【東京五輪】スポーツ選手、東京五輪会場問題でもっとモノ申せ “東洋の魔女”涙で嘆願書の意味


 2020年東京五輪でバレーボールの会場として新設予定だった有明アリーナ(東京都江東区)を取りやめ、横浜アリーナで開催される案が検討されている。1964年東京大会で金メダルを獲得したバレーボール全日本女子のメンバーだった千葉(旧姓・松村)勝美さん(72)らが11月8日、計画通り有明アリーナ建設を訴えて嘆願書にサインした。

 参加したのは男子代表監督に就任する中垣内祐一らオリンピアン16人。前回の東京大会や68年メキシコ大会、72年ミュンヘン大会、76年モントリオール大会などに出場したシニア世代が目立ったが、若い世代は少なかった。2012年ロンドン大会で活躍した井上香織さんが目を引いたが、井上さんもすでに引退した選手。

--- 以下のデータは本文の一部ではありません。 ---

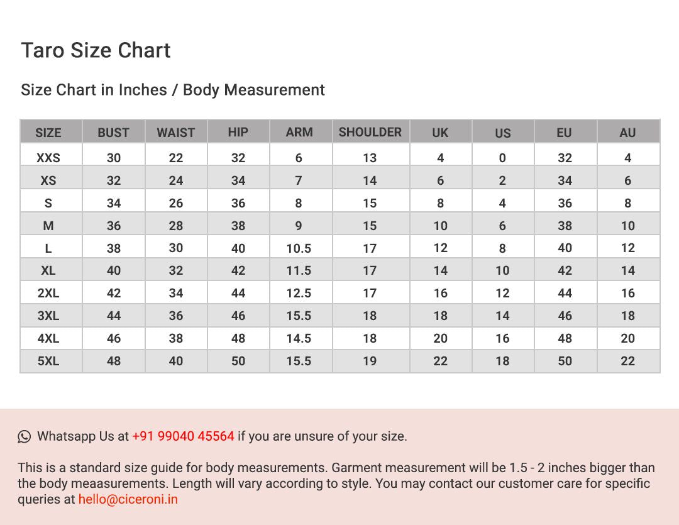The image size is (679, 525).
Task: Select the BUST column header
Action: (x=113, y=133)
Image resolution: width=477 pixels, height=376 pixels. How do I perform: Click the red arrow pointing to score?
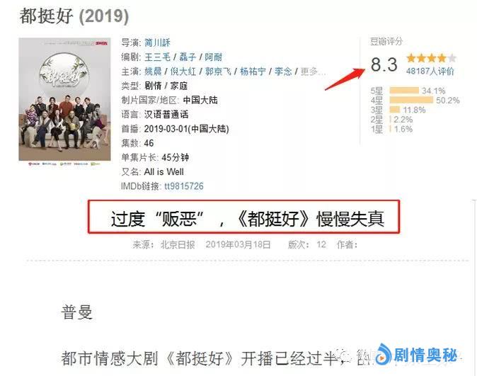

今年のリオデジャネイロ五輪に出場した選手や、バリバリ現役の選手はいなかった。

 Vリーグが始まり、現役選手は練習に明け暮れているのかもしれない。この16人になった経緯はよく分からない。ただ、バレー界にとっては、有明アリーナが新設されるか否かは一大事である。少しぐらいは時間を割いて「バレー界にもレガシーを残して」と訴えられなかったのだろうか?と疑問に思ったものである。

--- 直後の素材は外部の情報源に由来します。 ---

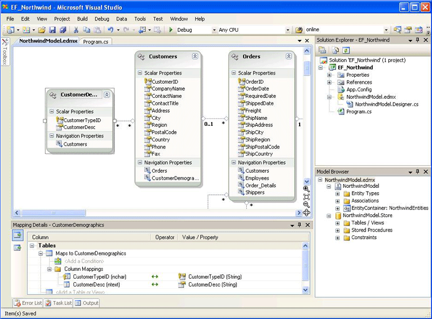Click the Undo arrow icon in toolbar
This screenshot has width=432, height=319.
point(111,30)

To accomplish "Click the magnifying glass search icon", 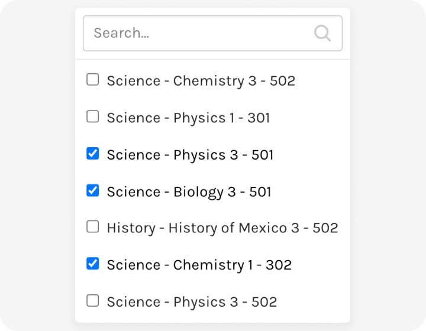I will pyautogui.click(x=322, y=33).
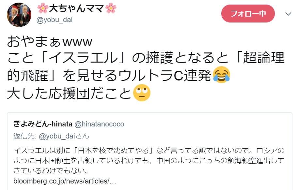
Task: Click the @yobu_dai mention in 返信先 line
Action: [57, 136]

 バレー会場をめぐっては、招致段階での費用は176億円だったのに、いつの間にか404億円にまで高騰。そのため、都の調査チームは有明アリーナの規模を縮小するか、横浜アリーナへの変更案を提案している。

 この問題に関連して、Jリーグの初代チェアマンで日本サッカー協会最高顧問の川淵三郎氏が以前、テレビのワイドショーを“はしご”して「有明アリーナでバレーをやらせてほしい」と訴えていた。記憶している人も少なくないのではないか。

 川淵氏がバレーボール会場について訴えていたのは、バレーやサッカー、ラグビー、バスケットボールなど球技のリーグが加盟している一般社団法人「日本トップリーグ連携機構」の代表理事であり、会長だからだ。

 古河電工ではサッカー選手としてだけでなく、関連会社の取締役として経営に携わったこともある。Jリーグを成功させたのは周知の通りで、バスケットボールでも長らく分裂状態にあったリーグを一本化させ、Bリーグを発足させた。ワイドショーでも、五輪後の“後利用”についても説明していた。

 ただ、スポーツ界はいつまでも、「何か困ったことがあったら、川淵さん頼みます」という姿勢でいいのであろうか? 他にスポーツ界には若い人材はいないのだろうか。

 バレー会場の有明アリーナだけではない。水泳やカヌーもそうだ。水泳会場は新設予定だったオリンピック・アクアティックセンターから既存の東京辰巳国際水泳場を改修する案が出ていた。ボート・カヌー会場は海の森水上競技場にするか、長沼ボート場(宮城県登米市)へ変更するか検討されている。それでも、アスリートの声があまり聞こえてこない。

 ボートで1996年アトランタ大会から2012年ロンドン大会まで5大会連続で五輪出場を果たした武田大作氏がワイドショーなどに出演し、「海の森水上競技場は会場に適さない」などと訴えたのが目についたぐらいだ。

 他の競技のオリンピアンもなぜ、声を上げないのだろう? リオ五輪では、同じ日本選手団として戦った仲間ではないか。対岸の火事でいいのか。決して、沈黙は金ではない。手遅れにならないためにも、今、声を上げるべきだろう。